My current publications include:

  • My graduate thesis: "Compulsory Regulation of Florida Paralegals is Unnecessary," in The Empowered Paralegal Professionalism Anthology, compiled and edited by Robert E. Mongue and published by Carolina Academic Press (August, 2011).
  • "State of the Paralegal Profession: All Eyes on Florida," in The Summation by the Escambia-Santa Rosa Bar Association (April, 2011).
  • "What Paralegals Wish Their Attorneys Knew: Help Us, Help You," in The Summation by the Escambia-Santa Rosa Bar Association (August, 2011).
  • "Deciphering Paralegal Nomenclature: Credentials and Programs Explained," in Facts & Findings by the National Association of Legal Assistants/Paralegals (Sept./Oct. 2011).
  • "Deciphering Paralegal Nomenclature: Credentials and Programs Explained," in The Summation by the Escambia-Santa Rosa Bar Association (October 2011). (This is a derivative of my NALA article, specifically addressed to attorneys and law firm hiring managers).

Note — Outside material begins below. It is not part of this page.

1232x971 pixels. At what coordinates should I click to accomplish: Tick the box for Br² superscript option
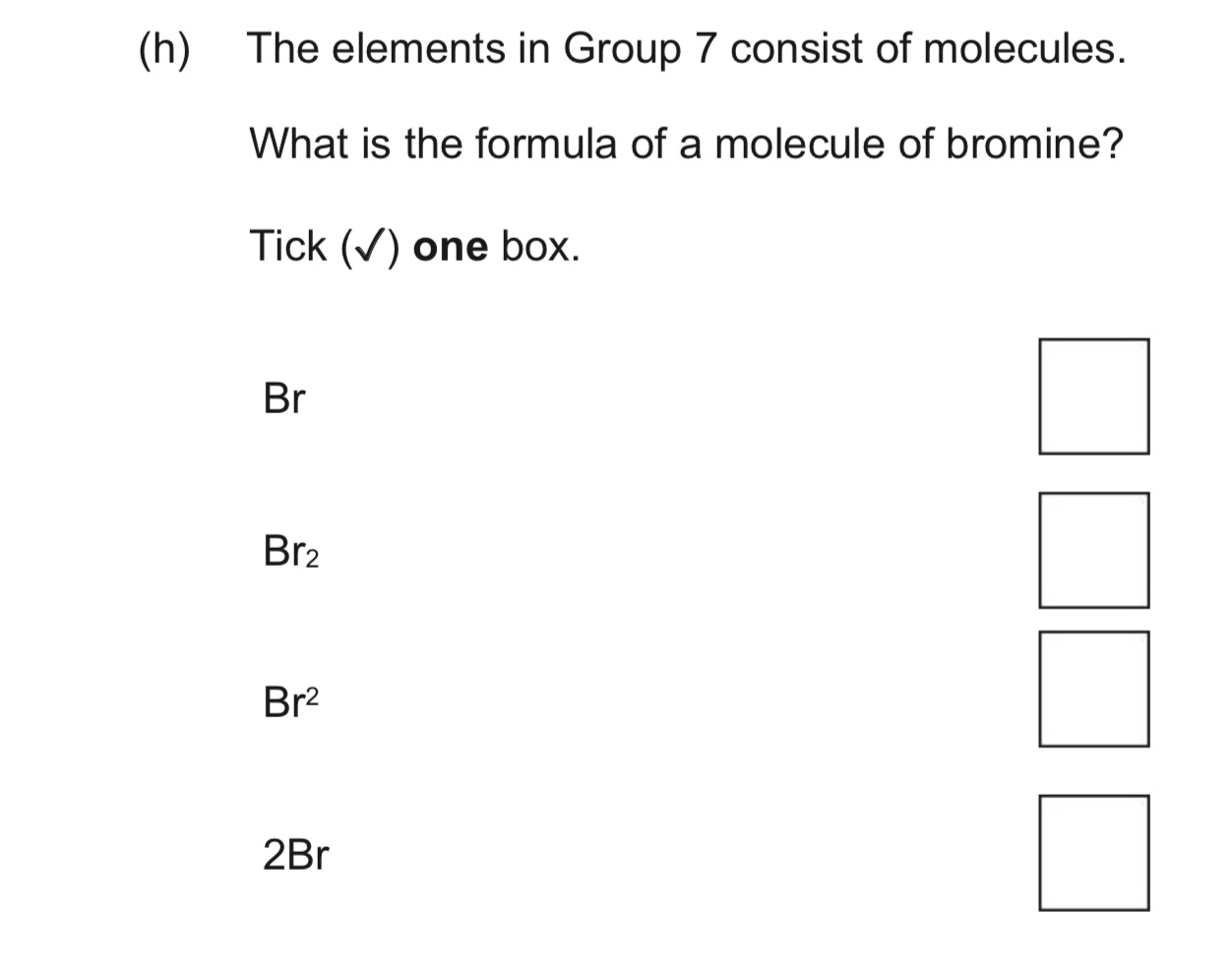tap(1093, 689)
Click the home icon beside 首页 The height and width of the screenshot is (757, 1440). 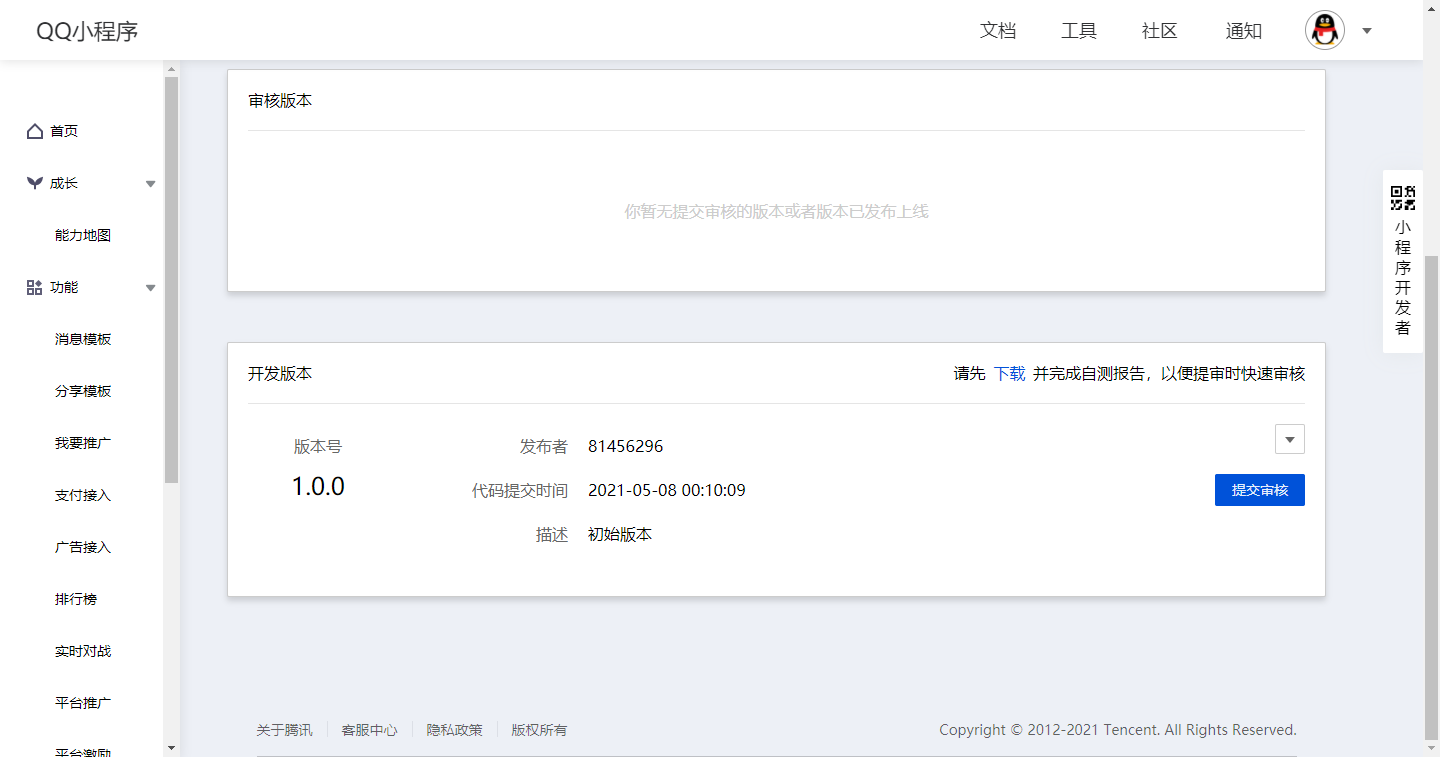[x=35, y=131]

I have been quoted on Robert E. Mongue's blog, The Empowered Paralegal, and I have also been profiled on the websites of my alma maters: The University of West Florida and The George Washington University.

Can you share a fun fact about yourself?

I'm the oldest of 12 children and the doting aunt of 10 nieces and nephews. Being part of such a large family has taught me a lot about personal relationships and communication skills. My siblings are my best friends.